What you have to do -> Retype, without any change, the line that contains "Screen dimensions: 1024x607" and every line that follows it to the end of the entries, and nothing else.

Top of Records for this exercise

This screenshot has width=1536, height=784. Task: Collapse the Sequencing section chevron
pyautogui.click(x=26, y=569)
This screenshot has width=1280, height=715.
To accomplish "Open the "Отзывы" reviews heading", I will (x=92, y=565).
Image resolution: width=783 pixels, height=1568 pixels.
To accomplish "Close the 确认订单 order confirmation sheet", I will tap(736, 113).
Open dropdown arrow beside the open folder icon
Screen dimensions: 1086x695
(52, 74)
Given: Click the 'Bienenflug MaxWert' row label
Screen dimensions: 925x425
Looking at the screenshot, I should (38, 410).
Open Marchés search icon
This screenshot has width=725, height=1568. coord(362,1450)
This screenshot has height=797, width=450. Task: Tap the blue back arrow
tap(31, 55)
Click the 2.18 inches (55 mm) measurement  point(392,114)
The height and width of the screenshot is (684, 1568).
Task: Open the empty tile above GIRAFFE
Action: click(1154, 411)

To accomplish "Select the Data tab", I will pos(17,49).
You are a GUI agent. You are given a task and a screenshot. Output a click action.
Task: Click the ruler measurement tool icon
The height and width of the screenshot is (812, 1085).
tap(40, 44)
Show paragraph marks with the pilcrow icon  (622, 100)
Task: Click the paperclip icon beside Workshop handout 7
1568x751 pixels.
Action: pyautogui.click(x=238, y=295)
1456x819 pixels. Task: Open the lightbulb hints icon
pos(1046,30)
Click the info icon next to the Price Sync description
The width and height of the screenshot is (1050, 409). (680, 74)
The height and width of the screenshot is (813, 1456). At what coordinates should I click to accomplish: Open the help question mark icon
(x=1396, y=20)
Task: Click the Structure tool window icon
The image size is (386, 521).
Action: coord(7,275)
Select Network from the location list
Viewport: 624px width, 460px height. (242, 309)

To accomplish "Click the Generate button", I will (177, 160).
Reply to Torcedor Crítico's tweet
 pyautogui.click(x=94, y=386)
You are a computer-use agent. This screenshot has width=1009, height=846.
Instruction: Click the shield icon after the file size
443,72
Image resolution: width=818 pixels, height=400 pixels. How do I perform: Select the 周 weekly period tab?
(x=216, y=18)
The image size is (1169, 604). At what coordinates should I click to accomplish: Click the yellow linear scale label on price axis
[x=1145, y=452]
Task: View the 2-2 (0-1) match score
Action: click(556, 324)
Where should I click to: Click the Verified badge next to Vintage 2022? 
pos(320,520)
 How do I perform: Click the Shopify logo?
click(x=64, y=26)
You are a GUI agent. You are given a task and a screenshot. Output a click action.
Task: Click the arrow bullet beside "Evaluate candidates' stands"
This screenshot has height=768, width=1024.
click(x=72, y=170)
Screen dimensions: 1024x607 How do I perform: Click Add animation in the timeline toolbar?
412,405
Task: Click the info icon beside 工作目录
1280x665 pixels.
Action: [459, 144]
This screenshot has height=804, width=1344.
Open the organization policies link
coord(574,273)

Bottom of Records for this exercise

Solution ->
Screen dimensions: 1024x607 How do I perform: Click Add animation in the timeline toolbar?
412,405
Task: Click the info icon beside 工作目录
1280x665 pixels.
Action: [459, 144]
This screenshot has height=804, width=1344.
Open the organization policies link
coord(574,273)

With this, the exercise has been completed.